* [TASK BRIEF]: Exact copies of the lines from the line containing "Click the Lecture de vidéos icon" through the last line of the entries below are the whole answer.

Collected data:
########################################
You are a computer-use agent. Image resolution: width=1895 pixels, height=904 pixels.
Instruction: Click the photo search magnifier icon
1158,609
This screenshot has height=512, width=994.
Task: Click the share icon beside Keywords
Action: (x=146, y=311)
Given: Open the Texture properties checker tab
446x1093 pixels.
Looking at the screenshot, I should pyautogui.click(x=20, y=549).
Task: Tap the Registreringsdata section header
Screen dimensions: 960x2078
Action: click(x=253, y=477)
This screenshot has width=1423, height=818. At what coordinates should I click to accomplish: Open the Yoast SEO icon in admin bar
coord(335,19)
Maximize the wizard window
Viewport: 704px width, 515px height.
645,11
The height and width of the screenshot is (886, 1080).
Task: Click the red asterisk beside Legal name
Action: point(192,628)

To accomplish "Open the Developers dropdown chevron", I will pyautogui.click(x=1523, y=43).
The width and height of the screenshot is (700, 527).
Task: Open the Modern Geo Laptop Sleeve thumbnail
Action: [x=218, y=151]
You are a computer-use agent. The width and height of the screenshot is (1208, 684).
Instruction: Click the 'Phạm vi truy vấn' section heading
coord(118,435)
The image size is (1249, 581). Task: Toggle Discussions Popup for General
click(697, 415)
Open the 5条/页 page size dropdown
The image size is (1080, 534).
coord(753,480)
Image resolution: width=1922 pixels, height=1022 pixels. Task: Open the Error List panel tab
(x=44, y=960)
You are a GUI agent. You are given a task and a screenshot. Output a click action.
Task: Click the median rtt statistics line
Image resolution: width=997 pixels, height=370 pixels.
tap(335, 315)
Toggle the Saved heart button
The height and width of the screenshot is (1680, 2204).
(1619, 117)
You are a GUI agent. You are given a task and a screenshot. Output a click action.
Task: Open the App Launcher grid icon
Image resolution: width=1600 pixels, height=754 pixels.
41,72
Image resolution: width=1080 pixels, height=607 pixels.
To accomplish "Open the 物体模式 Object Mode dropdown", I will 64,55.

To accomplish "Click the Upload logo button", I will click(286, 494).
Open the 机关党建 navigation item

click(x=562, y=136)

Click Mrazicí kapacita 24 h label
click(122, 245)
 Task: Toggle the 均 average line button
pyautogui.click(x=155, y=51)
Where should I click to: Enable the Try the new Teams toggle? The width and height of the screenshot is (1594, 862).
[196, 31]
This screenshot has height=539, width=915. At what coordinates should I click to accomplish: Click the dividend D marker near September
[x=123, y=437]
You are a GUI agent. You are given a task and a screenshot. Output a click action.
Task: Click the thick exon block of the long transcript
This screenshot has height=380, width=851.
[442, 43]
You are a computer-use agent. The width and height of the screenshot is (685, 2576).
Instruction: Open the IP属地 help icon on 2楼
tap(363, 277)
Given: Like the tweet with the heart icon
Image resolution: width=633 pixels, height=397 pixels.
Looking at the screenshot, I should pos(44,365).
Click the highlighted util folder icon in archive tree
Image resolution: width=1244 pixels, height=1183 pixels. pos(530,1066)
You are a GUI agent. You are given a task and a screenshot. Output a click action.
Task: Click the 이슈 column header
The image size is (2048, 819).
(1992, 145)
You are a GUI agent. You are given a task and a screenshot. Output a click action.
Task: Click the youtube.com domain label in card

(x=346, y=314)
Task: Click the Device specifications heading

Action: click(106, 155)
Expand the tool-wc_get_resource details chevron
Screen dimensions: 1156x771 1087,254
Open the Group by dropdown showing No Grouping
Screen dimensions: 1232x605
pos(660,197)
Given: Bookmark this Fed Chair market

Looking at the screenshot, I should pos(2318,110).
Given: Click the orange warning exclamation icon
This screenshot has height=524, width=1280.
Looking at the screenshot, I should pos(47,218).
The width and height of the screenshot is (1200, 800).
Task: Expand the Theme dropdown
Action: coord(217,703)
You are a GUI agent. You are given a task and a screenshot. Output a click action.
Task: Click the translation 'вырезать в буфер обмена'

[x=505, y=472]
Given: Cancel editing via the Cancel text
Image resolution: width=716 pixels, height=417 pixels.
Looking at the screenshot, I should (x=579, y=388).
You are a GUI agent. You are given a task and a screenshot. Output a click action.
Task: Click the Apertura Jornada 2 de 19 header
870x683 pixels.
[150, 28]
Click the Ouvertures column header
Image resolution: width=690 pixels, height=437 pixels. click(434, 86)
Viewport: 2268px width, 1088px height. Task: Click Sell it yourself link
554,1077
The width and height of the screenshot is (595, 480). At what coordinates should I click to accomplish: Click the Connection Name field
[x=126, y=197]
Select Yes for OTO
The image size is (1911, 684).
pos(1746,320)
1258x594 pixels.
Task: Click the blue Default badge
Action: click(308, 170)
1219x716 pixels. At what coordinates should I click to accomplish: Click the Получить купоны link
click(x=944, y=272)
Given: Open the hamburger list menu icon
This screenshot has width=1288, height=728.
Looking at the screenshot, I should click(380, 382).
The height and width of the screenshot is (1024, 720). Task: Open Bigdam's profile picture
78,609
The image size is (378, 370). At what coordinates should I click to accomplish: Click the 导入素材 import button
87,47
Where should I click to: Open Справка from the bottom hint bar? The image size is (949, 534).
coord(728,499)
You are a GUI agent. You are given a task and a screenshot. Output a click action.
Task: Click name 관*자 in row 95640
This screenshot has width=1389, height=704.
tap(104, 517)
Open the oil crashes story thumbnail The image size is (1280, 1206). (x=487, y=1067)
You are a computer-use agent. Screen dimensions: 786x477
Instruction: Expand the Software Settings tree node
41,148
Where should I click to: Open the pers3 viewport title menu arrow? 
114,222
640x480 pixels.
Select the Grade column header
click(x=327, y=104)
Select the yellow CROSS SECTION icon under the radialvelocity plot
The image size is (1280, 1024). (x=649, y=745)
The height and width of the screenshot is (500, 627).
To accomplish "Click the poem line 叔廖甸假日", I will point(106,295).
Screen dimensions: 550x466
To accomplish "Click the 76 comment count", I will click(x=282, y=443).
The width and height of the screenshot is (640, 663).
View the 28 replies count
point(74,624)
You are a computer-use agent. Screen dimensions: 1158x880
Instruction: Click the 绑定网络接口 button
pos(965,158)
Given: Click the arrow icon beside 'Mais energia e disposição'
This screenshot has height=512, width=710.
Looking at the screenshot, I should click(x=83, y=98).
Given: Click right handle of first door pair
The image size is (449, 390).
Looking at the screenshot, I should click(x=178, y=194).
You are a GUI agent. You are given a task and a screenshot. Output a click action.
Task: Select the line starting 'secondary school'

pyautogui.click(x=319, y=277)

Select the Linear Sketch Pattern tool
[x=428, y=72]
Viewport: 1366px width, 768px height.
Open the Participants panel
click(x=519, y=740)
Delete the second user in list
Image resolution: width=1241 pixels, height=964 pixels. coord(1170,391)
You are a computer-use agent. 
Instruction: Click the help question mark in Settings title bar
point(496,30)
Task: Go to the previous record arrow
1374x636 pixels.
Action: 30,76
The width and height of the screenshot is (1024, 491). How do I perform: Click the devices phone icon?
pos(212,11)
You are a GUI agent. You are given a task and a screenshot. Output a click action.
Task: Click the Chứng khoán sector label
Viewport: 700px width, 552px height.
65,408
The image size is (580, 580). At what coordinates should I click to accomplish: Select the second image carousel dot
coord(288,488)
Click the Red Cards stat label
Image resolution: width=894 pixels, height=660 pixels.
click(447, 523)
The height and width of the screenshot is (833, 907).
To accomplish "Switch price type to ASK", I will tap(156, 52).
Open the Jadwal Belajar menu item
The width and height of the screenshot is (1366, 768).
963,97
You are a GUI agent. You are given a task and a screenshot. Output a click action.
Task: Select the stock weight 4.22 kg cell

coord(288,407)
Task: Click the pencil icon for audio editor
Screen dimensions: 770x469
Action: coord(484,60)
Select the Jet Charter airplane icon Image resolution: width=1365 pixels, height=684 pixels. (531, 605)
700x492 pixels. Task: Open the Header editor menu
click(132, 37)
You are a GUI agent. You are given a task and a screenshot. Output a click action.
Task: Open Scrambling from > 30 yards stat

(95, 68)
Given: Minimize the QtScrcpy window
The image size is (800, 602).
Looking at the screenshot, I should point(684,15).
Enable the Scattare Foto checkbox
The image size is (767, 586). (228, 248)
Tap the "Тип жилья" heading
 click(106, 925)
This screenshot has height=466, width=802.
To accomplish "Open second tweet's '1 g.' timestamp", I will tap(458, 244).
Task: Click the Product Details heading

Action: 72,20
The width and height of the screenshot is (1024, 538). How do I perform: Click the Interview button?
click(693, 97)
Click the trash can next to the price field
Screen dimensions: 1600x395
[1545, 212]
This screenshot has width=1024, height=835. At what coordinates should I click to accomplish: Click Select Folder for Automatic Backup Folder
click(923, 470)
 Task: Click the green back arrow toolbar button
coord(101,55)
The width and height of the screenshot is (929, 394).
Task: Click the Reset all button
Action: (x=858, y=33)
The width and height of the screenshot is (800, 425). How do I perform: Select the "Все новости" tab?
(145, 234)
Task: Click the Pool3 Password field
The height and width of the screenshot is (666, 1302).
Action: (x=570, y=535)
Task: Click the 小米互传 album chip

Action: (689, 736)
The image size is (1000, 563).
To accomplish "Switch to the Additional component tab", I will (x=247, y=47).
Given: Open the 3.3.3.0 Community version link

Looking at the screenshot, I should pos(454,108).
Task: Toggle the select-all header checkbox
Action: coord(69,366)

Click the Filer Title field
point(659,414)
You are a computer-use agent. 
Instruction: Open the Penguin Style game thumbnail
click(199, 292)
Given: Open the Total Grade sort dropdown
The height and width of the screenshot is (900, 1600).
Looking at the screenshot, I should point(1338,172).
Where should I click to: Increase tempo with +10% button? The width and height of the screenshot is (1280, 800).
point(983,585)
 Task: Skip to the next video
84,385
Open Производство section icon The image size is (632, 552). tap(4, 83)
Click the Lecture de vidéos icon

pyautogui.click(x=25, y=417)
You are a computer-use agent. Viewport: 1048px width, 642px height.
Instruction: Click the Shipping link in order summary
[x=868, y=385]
########################################
* [WRITTEN ANSWER]:
Click the Lecture de vidéos icon

pyautogui.click(x=25, y=417)
You are a computer-use agent. Viewport: 1048px width, 642px height.
Instruction: Click the Shipping link in order summary
[x=868, y=385]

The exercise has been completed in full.